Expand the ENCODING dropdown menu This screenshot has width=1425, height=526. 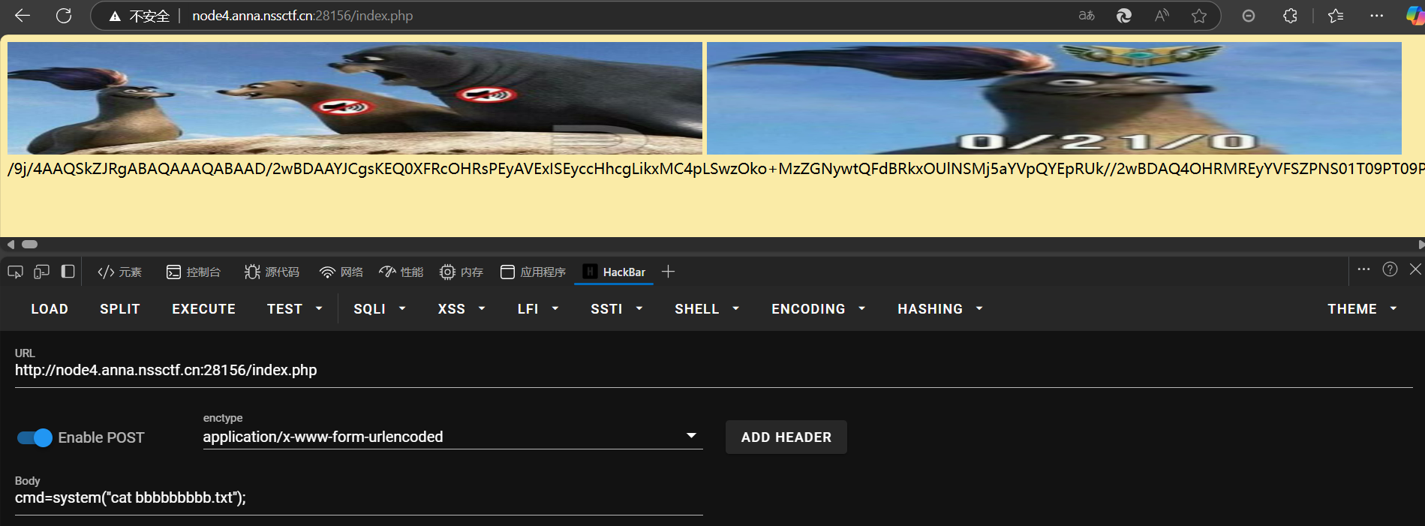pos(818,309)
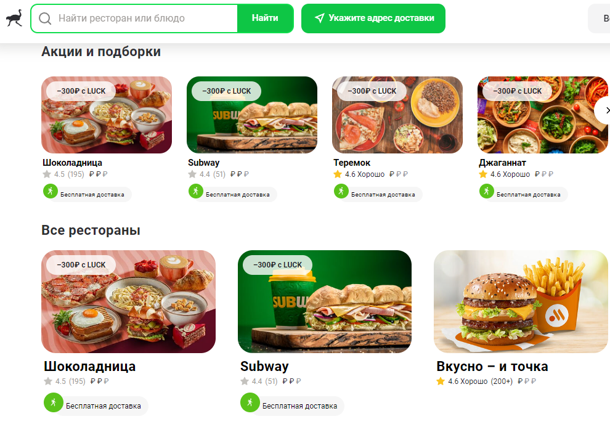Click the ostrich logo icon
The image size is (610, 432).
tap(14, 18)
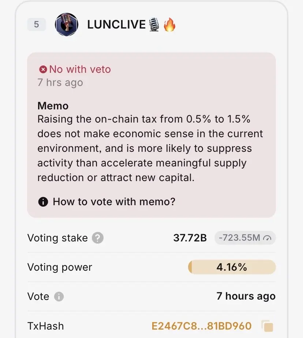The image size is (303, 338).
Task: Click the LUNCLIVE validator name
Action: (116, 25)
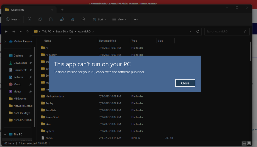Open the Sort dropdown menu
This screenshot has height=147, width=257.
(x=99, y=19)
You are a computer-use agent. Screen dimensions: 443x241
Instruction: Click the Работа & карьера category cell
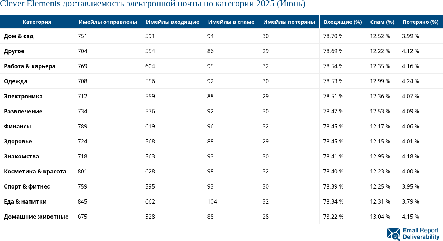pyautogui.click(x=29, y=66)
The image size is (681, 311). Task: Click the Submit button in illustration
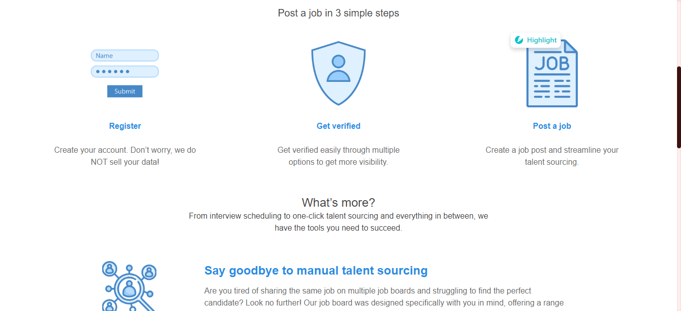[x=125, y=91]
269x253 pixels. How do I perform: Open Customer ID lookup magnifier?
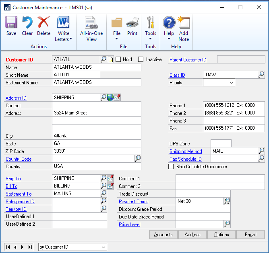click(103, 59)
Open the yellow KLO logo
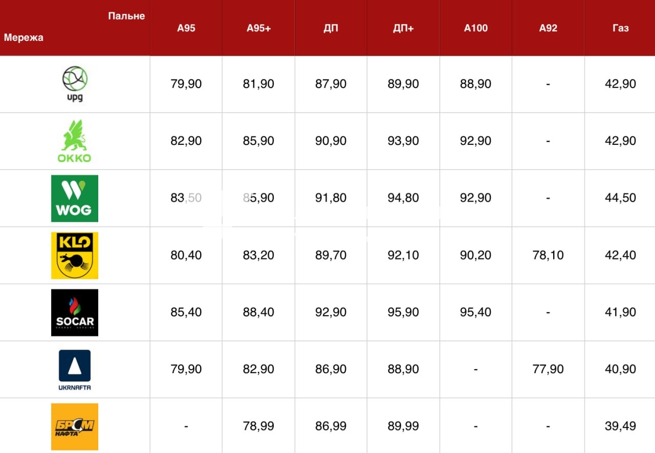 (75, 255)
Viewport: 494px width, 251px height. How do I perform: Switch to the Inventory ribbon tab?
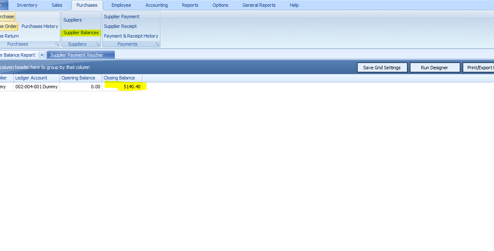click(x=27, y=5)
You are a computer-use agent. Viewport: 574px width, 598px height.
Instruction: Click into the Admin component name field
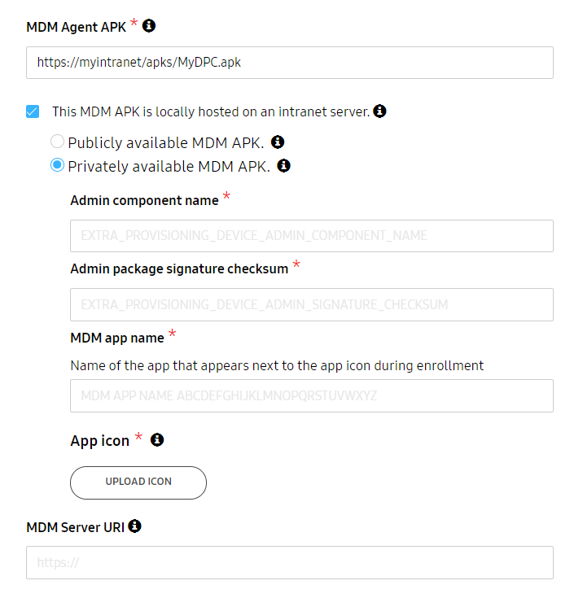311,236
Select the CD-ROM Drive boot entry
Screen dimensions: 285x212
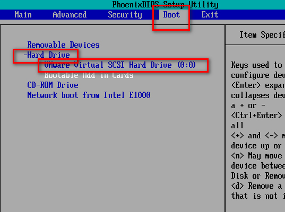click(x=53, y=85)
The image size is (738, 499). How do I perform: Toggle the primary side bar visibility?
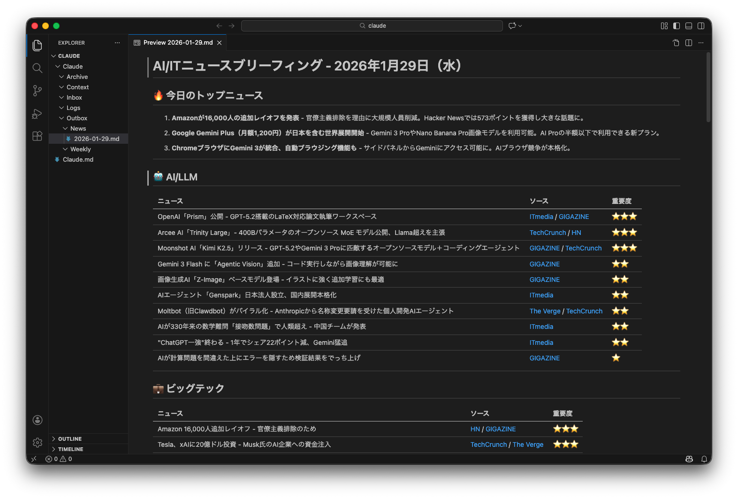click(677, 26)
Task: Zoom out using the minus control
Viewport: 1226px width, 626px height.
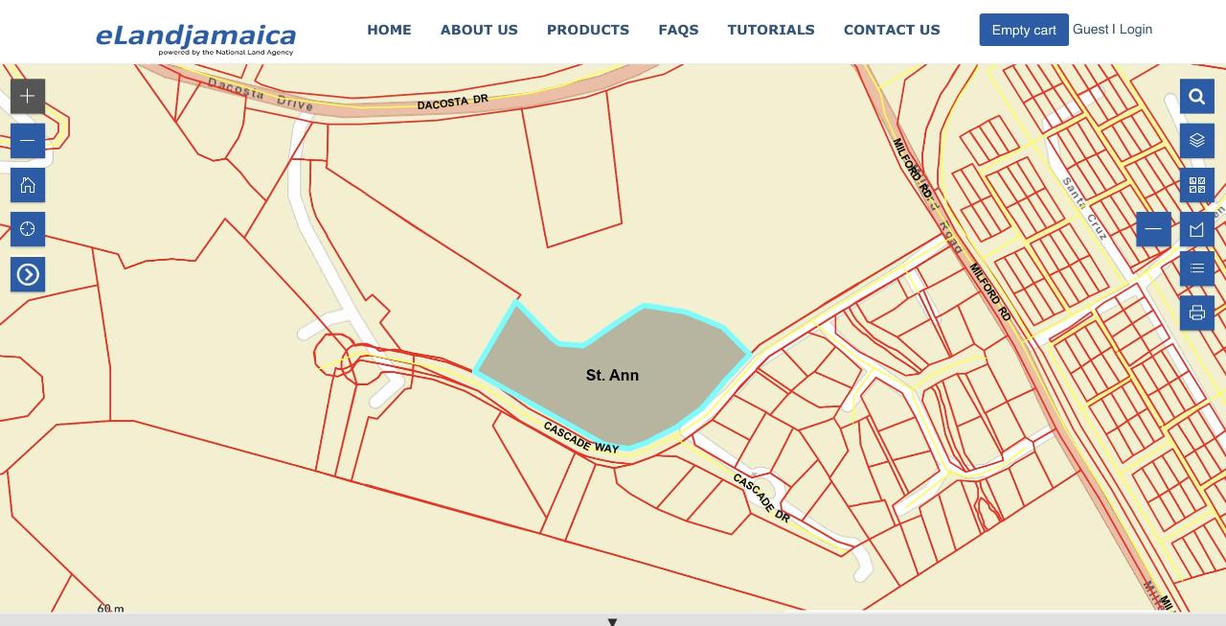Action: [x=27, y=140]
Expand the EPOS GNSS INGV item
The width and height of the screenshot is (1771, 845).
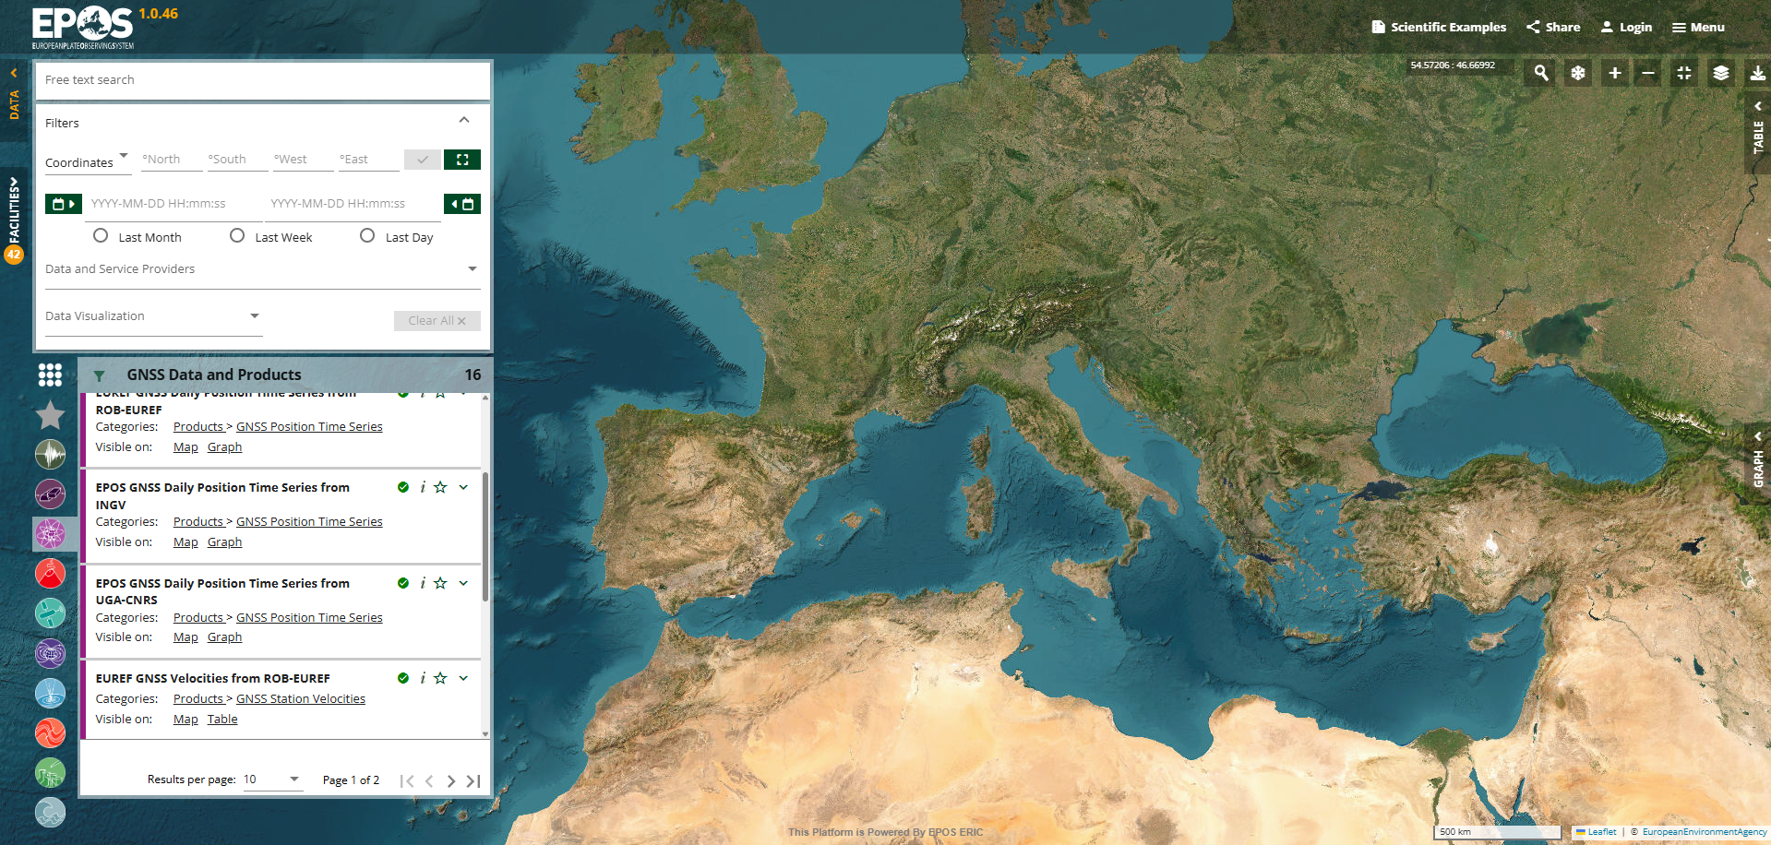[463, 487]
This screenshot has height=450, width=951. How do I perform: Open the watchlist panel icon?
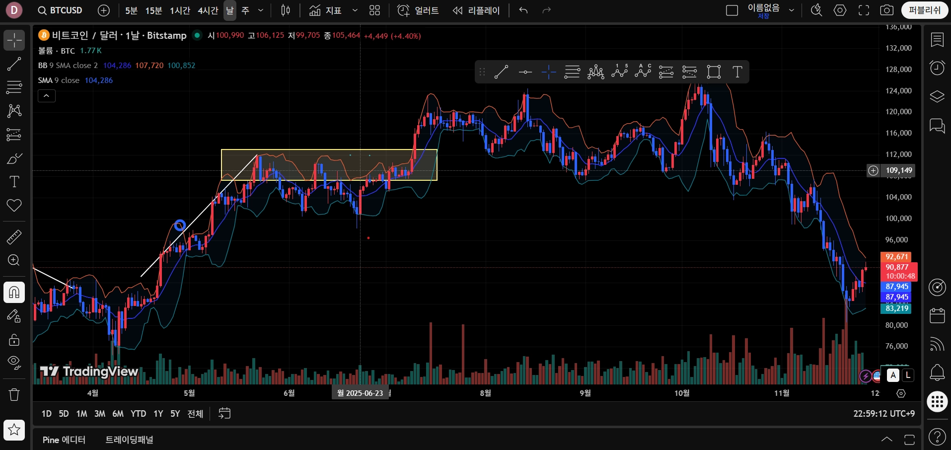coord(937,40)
· · · ·
**TRY IT:** Filter the listing above, keeping only the lines with "computer".

**ANSWER BELOW:**
You are a computer-use agent. Screen dimensions: 443x241
You are a computer-use agent. Viewport: 574px width, 598px height.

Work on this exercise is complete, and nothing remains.